El sistema de archivos no sólo falla a las personas; protege la institución. Al vincular la atención al diagnóstico previo, DOCCS le quita responsabilidad a sí mismo. Si un hombre cae en una espiral de psicosis pero nunca fue diagnosticado antes de ir a prisión, el estado puede afirmar: «No había nada en su expediente». El sufrimiento se vuelve invisible por diseño, oculto detrás del lenguaje político y la lógica burocrática que prioriza la responsabilidad sobre las vidas. Este escudo ahorra dinero, limita la rendición de cuentas y permite a los legisladores decir que están abordando la salud mental sin realizar inversiones reales. Es austeridad disfrazada de política, y sus consecuencias están escritas en los rostros de las personas que abandona.
La atención de salud mental debe estar disponible para todos, no sólo para aquellos con trámites burocráticos. Todos deben ser examinados al momento del ingreso y nuevamente a intervalos regulares, asegurando que estos exámenes sean realizados por médicos independientes y no por personal penitenciario. Las prisiones deben ofrecer terapia de conversación, sesiones grupales y atención informada sobre el trauma en todas las instalaciones. El personal debe estar capacitado para reconocer señales de angustia y responder con cuidado, no con castigos. Necesitamos sistemas que reconozcan el encarcelamiento en sí mismo como un trauma y ayuden a las personas a sobrevivirlo en lugar de derrumbarse.
Sabemos que las enfermedades mentales no tratadas generan mayores tasas de reincidencia, profundizan los ciclos de pobreza y violencia y alimentan la desesperación que puede terminar en suicidio. Nueva York gasta más de 3.000 millones de dólares al año en prisiones, pero sigue racionando la atención sanitaria como si reconocer el sufrimiento fuera demasiado caro. La verdad es que la negligencia es lo que resulta costoso. Las personas regresan a sus hogares sin recibir tratamiento, desestabilizadas y con mayor riesgo de reincidir. Las comunidades soportan el peso. Las familias pagan el precio.
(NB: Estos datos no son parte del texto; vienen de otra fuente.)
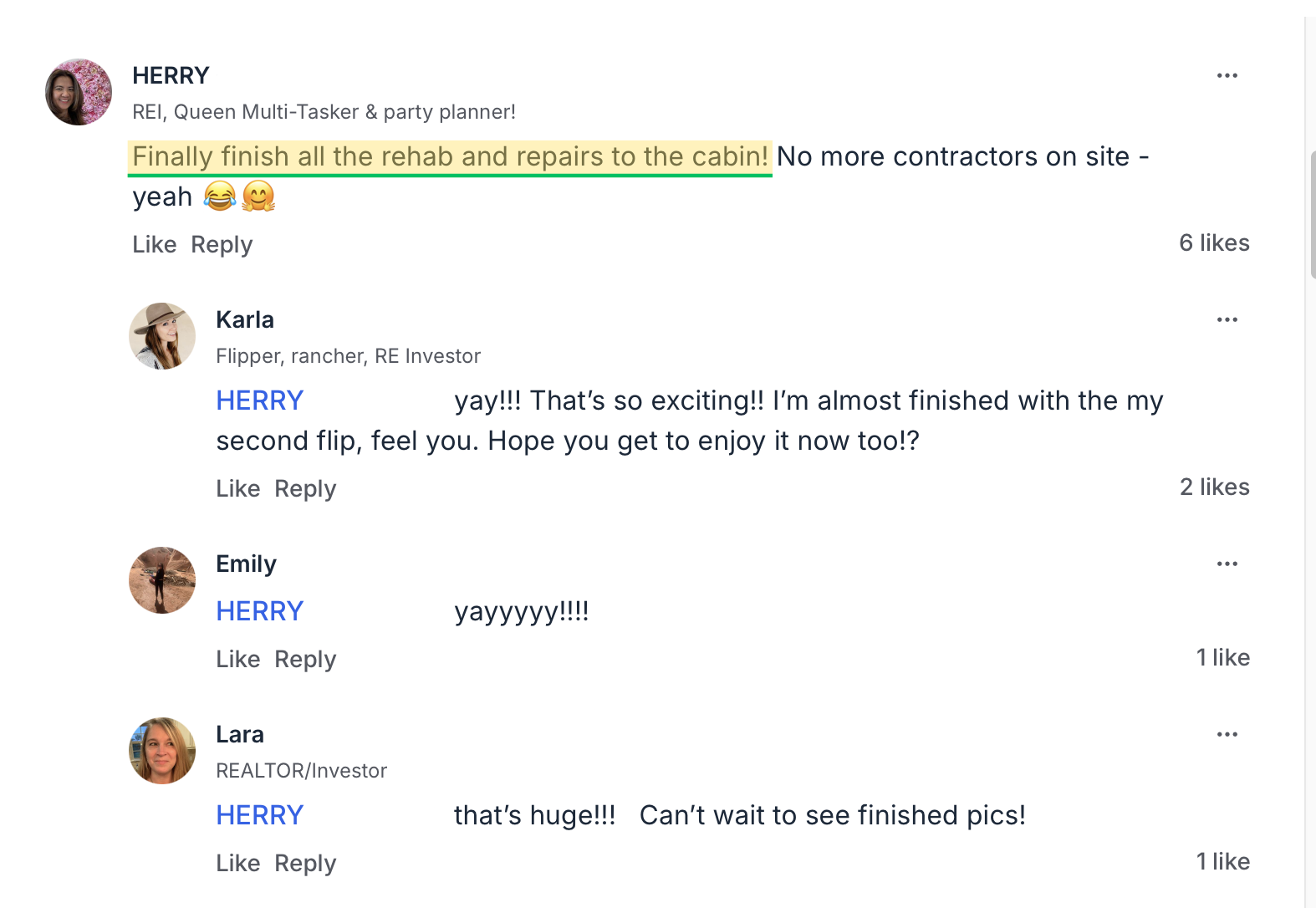
Task: Click Emily's profile avatar
Action: tap(162, 580)
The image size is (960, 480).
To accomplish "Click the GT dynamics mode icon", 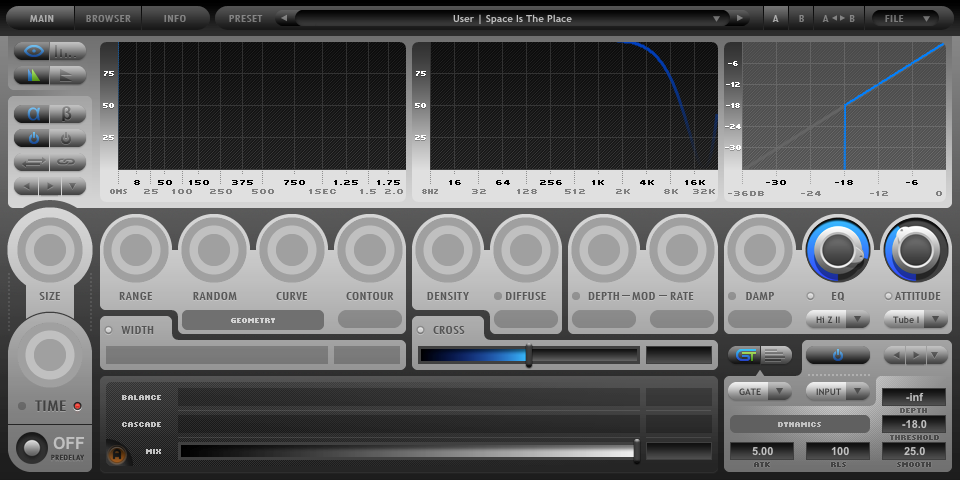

En este momento, DOCCS trata las enfermedades mentales como un problema logístico. Pero lo que está sucediendo dentro de estos muros es más profundo que eso. La gente está sufriendo. Algunos se están desmoronando. Y muchos salen de prisión con cicatrices que ningún archivo registrará jamás. No podemos atravesar esta crisis con medicamentos. La curación requiere más que recetas. Requiere cuidado, presencia y un sistema que vea a las personas y no al papeleo, porque lo que no está escrito sigue importando.